Possiamo però riferire di aver sentito un operaio annunciare pubblicamente, come nel suo diritto, di votare «Sì all'offerta degli impresari». Semplicemente perché convinto «che tanto i padroni fanno quel che vogliono». Qualcuno gli ricorda che è senz'altro vero nella maggioranza dei casi, ma a volte qualcosa si è riuscito a ottenere, si veda il prepensionamento anticipato. Non cambia idea e voterà «Sì», evitando così allo scrutinio di uscire con un risultato addirittura superiore alle aspettative bulgare.

«Una dichiarazione di guerra»

Dario Cadenazzi, oltre che responsabile dell' edilizia per Unia Ticino, è membro della direzione nazionale di settore del sindacato. In questa veste, lei partecipa direttamente alle trattative con gli impresari. Cadenazzi, la controparte ammette l'ottima congiuntura, ma sostiene che si fanno pochi guadagni.

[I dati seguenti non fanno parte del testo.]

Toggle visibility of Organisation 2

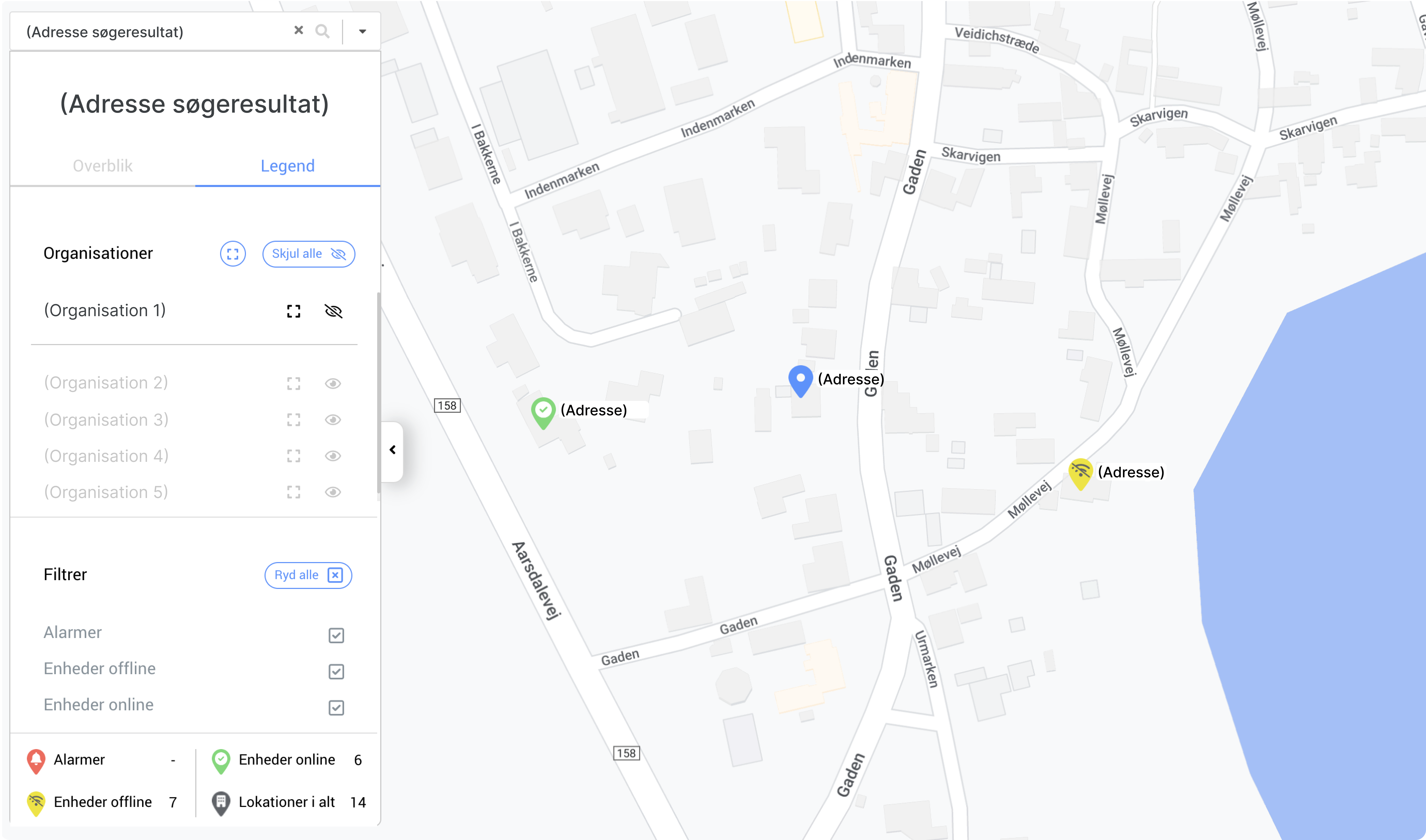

Un lavoratore fa fatica a capire cosa centrino i mancati guadagni degli impresari col suo aumento. L'operaio constata che lavora di più e in condizioni peggiori. Un aumento di produttività che si traduce in ore supplementari, in maggiori rischi d'infortunio e di ammalarsi. E al tempo stesso non riceve l'aumento, con la scusante che non ci sono guadagni. Un fatto che riguarda il padronato, non loro.
Quale spiegazione si è dato del rifiuto degli impresari nel concedere un aumento ragionevole?
È una posizione ideologica. Il loro presidente Werner Messmer lo ha detto pubblicamente: «Siamo stufi di trattare gli aumenti coi sindacati». Un atteggiamento inaccettabile; una dichiarazione di guerra sulla quale non possiamo non replicare in modo deciso. Temo che sia anche da considerarsi una prova di forza in vista del rinnovo contrattuale nazionale del prossimo anno.
Perché indire una votazione sull'offerta padronale se il risultato è abbastanza prevedibile?
L'idea è di poter informare tutti gli edili del paese di come stanno andando le cose, inserendosi in un percorso di democrazia sindacale. È anche uno strumento per mettere la pressione necessaria affinché si torni a trattare. In caso contrario, stando alla situazione attuale, ci prepariamo alla battaglia.
Il contratto cantonale ticinese scade quest'anno. Come vanno le trattative cantonali?
Sul piano nazionale si vorrebbe ridurre le zone salariali da tre a due. Il Ticino rientra principalmente nella terza, la più bassa. L'idea è di parificare i salari minimi delle tre zone, alzando progressivamente quelli della zona più bassa. Gli impresari ticinesi si oppongono e pretendono che i sindacati si adeguino alla loro posizione. Altrimenti, la Ssic Ticino dice di voler far "saltare" il contratto cantonale. Un ricatto folle, suicida anche per gli impresari, in una zona di frontiera come la nostra dove il contratto tutela lavoratori e aziende.